Claudine Esper, professeur de droit à l'université Paris Descartes, décrit les grandes nouveautés contenues dans la loi HPST et envisage l'impact du nouveau texte sur le droit hospitalier.
Quelles sont, selon vous, les dispositions les plus novatrices de la loi HPST ?
Claudine Esper : Je vois trois grands domaines d’innovation. La création des ARS avec un ancrage territorial très fort et un pilotage national. Ensuite, pour les hôpitaux publics, la loi renforce considérablement les pouvoirs du directeur d’établissement. Enfin, elle met en place de nouvelles formes de coopération entre tous les acteurs de santé : CHT, GCS, pôles de santé et transferts de compétences…
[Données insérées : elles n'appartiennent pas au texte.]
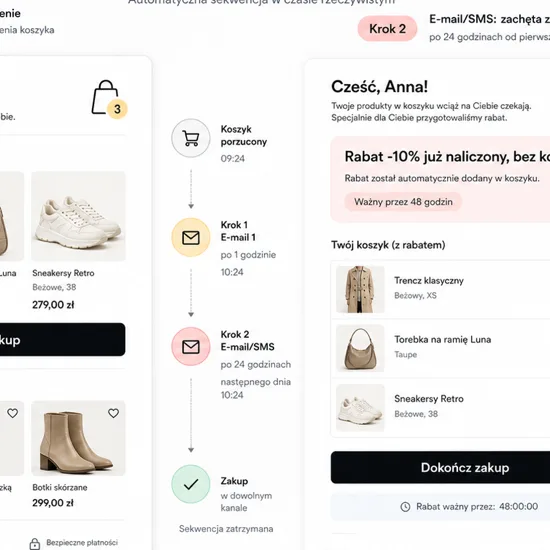Screen dimensions: 550x550
Task: Select the Krok 2 pill label
Action: coord(387,29)
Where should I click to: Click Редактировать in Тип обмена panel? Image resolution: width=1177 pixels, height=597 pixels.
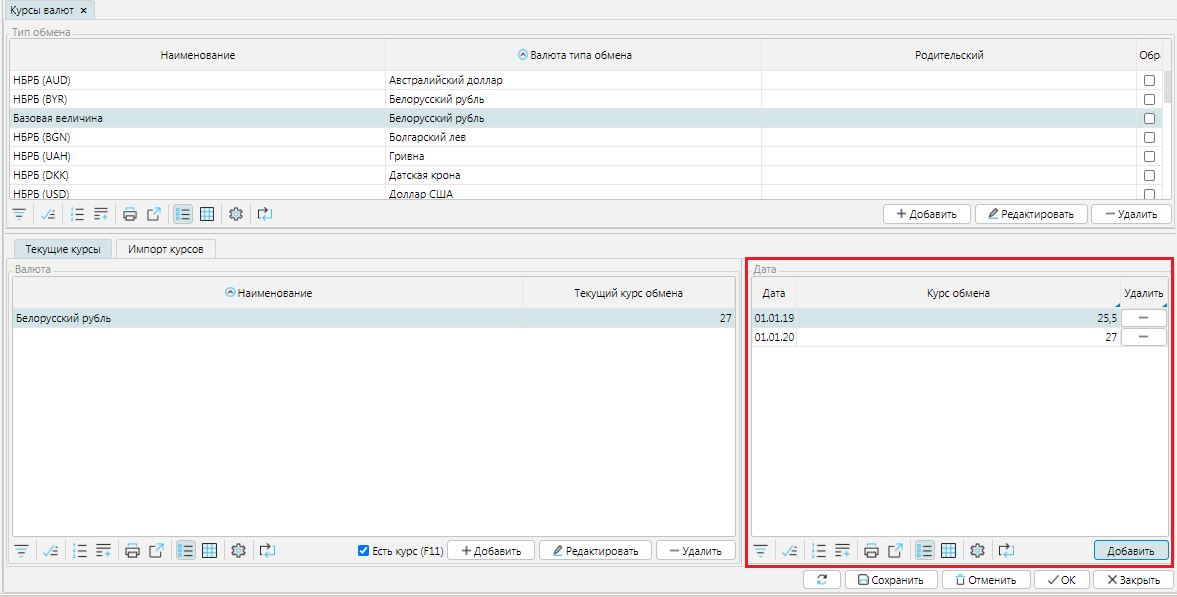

Quel sera l’impact de la loi sur le droit hospitalier ?
La loi crée de nouveaux liens juridiques, par la mise en place de plusieurs contrats : notamment le contrat de santé solidarité entre l’ARS et les médecins libéraux, le contrat d’engagement de service public avec les étudiants en médecine, ou encore la convention hospitalière de territoire La loi aura aussi un impact sur le droit de la responsabilité puisque les transferts de compétences imprègnent tout le texte. Enfin, la loi crée de nouvelles dispositions statutaires. Ainsi le directeur est nommé par le Centre national de gestion (CNG) sur une liste de trois noms proposée par le directeur général de l’ARS. Le directeur de l’hôpital propose au CNG la nomination des personnels médicaux et il nomme les chefs de pôle. Ce directeur peut ne pas être fonctionnaire. Tout cela est vraiment nouveau.
Quels sont les progrès de la nouvelle gouvernance par rapport à l'ancien dispositif ?
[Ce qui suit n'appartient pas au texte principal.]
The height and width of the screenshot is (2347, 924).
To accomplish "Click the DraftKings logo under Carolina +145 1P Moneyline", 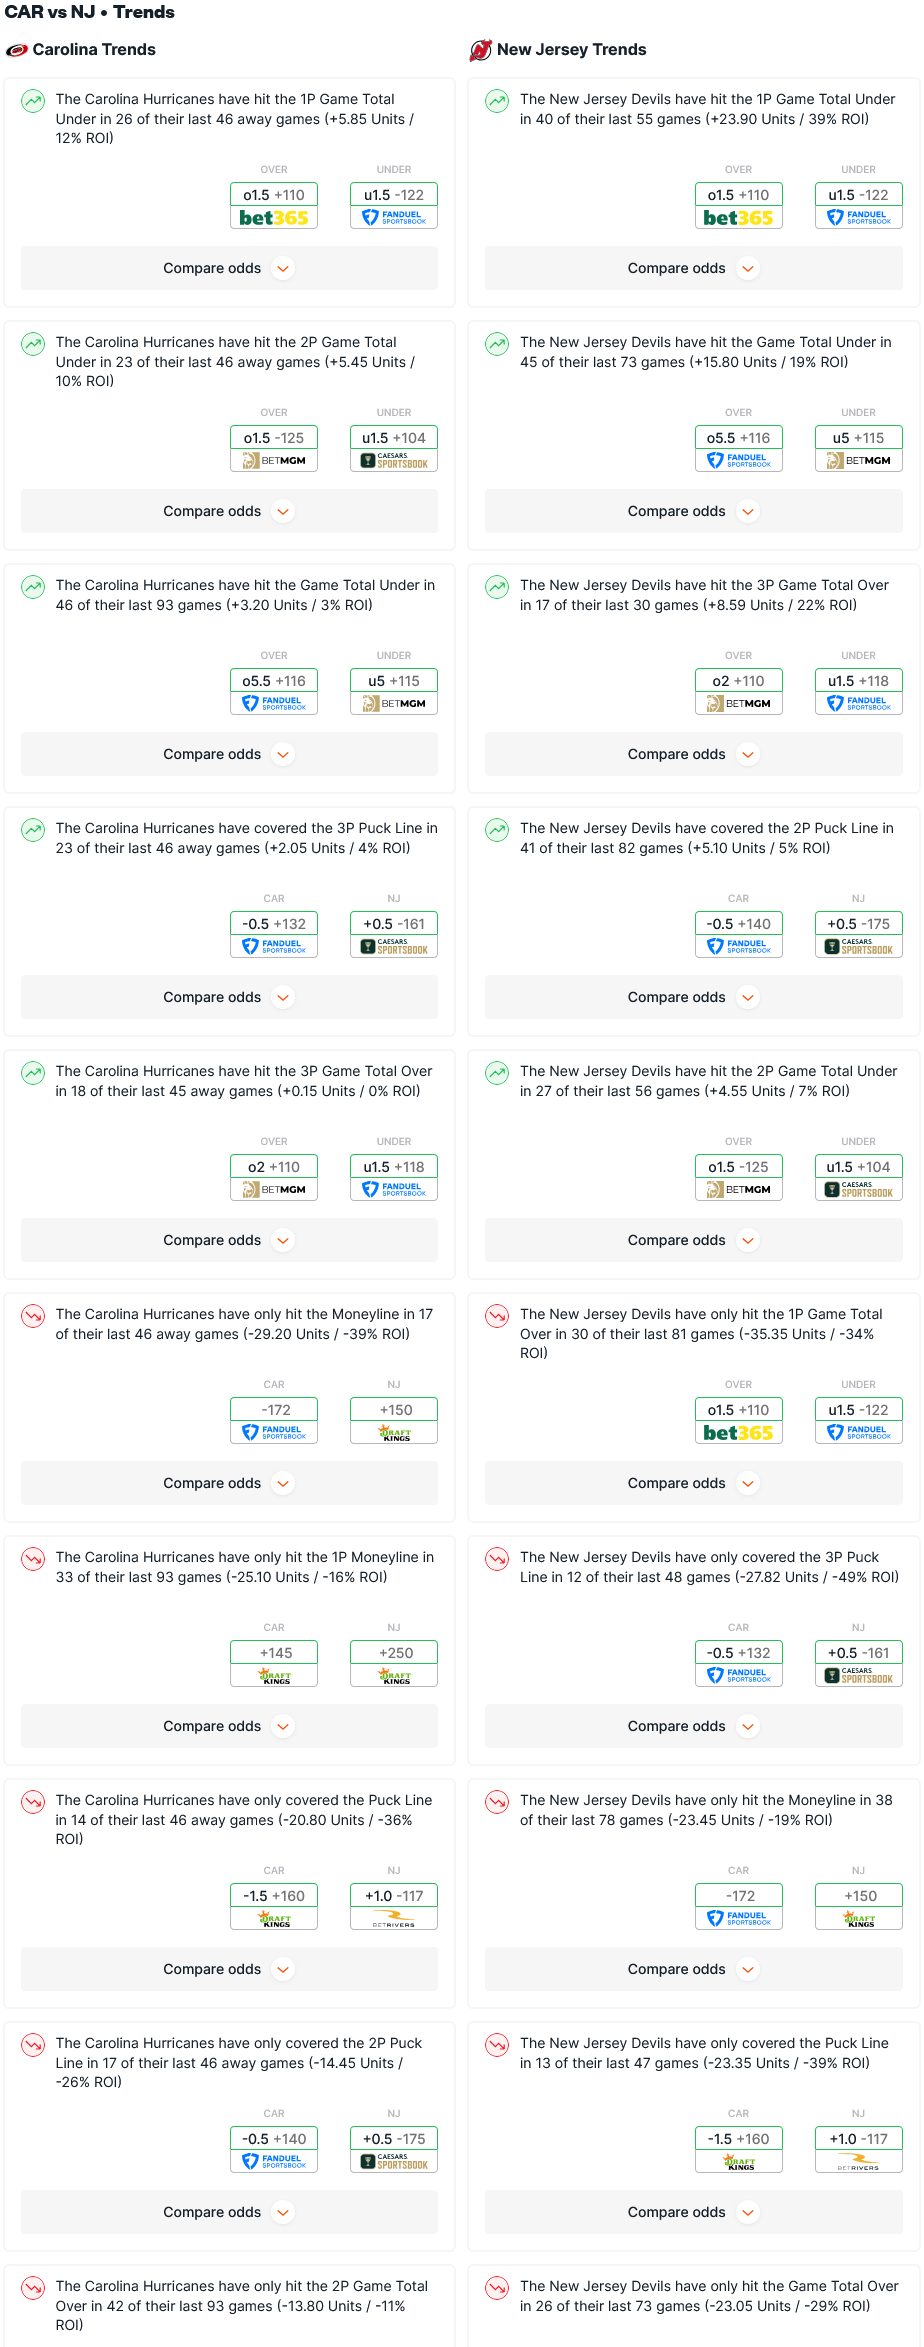I will 274,1676.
Renforcer les pouvoirs du chef d’établissement est une bonne chose. La liste des compétences attribuées au conseil de surveillance n’est pas importante. Tous les points majeurs sont transférés au directeur d’établissement. Il ne reste quasiment au conseil de surveillance que l’approbation du projet d’établissement. La profession en est grandement transformée. Le directeur devra diriger en s’appuyant fortement sur un réseau médical et paramédical. Il est d’ailleurs dommage d’avoir supprimé le conseil exécutif alors que la gestion médico-administrative commençait à bien s’installer. La participation des médecins sera d’autant plus essentielle que les pouvoirs du chef d’établissement sont renforcés.
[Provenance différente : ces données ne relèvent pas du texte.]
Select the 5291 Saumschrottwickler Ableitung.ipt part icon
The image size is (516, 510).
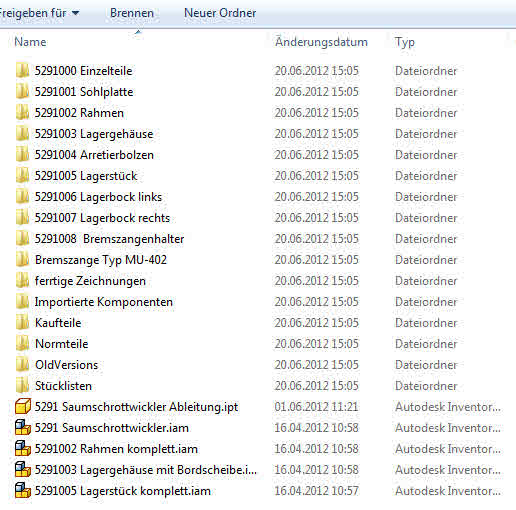(x=23, y=407)
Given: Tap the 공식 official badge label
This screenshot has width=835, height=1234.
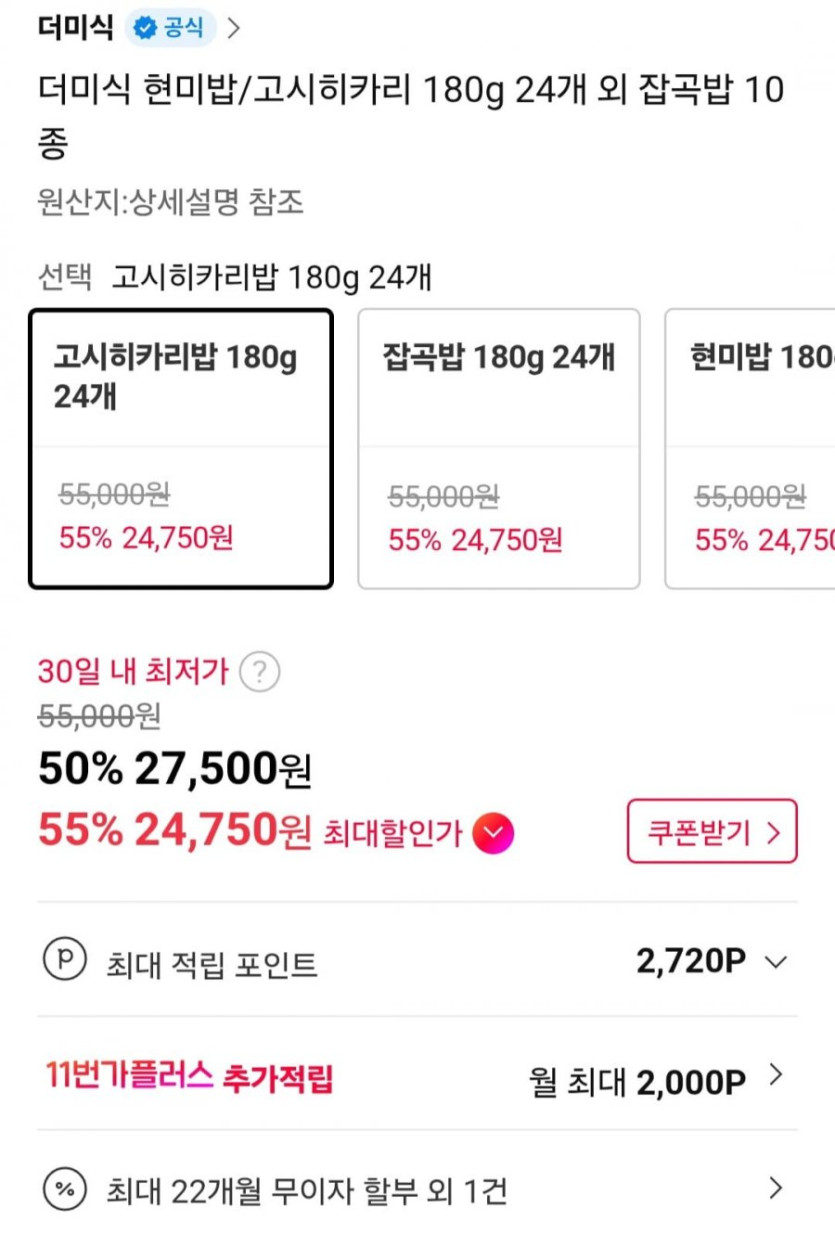Looking at the screenshot, I should (x=183, y=29).
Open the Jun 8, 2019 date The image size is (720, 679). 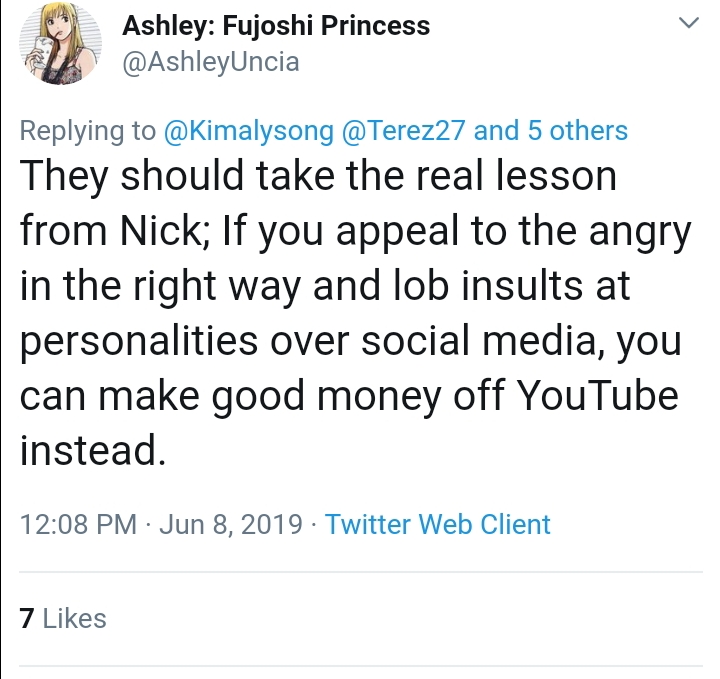pos(231,524)
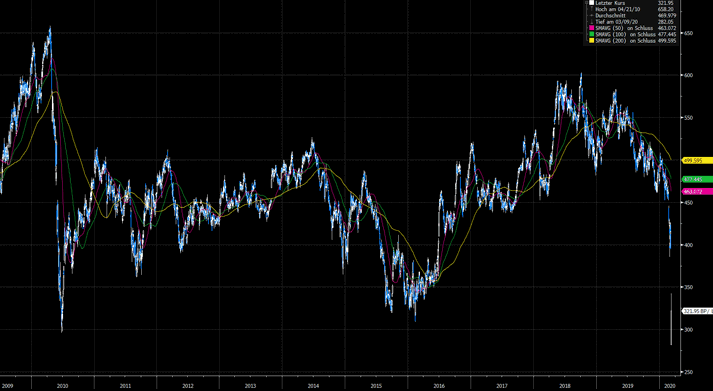Select the Tief marker icon in legend
Viewport: 713px width, 391px height.
click(x=592, y=21)
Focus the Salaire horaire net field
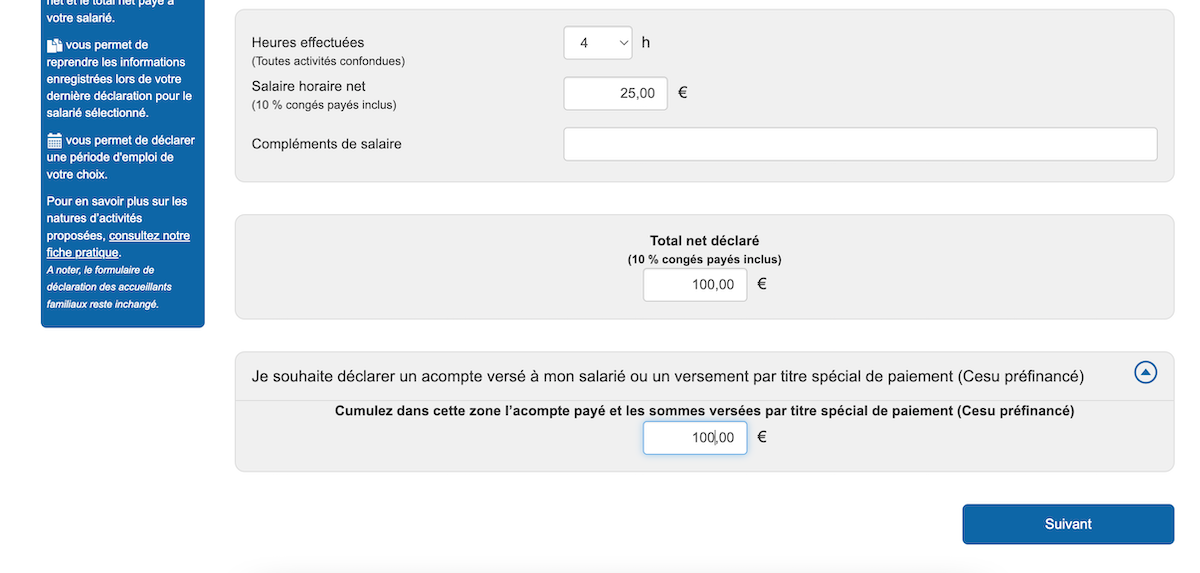Viewport: 1200px width, 573px height. coord(615,93)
Avec la loi HPST, la frontière entre secteur public et secteur privé semble diminuer. Partagez-vous ce point de vue ?
Il y a effectivement une évolution en ce sens, à l’image de la tutelle unique de l’ARS sur l’ensemble du système de santé et du médico-social. L’attribution des missions de service public est un autre exemple d’harmonisation. L’ARS peut aujourd’hui confier des missions de service public à tout acteur - public ou privé - selon les besoins de la population. D’autres règles plus précises en sont aussi des exemples, comme celles qui concernent la biologie médicale. L’article 69 de la loi impose pour l’avenir aux laboratoires publics et privés une obligation d’accréditation, identique pour tous. Incontestablement, l’heure est à l’harmonisation.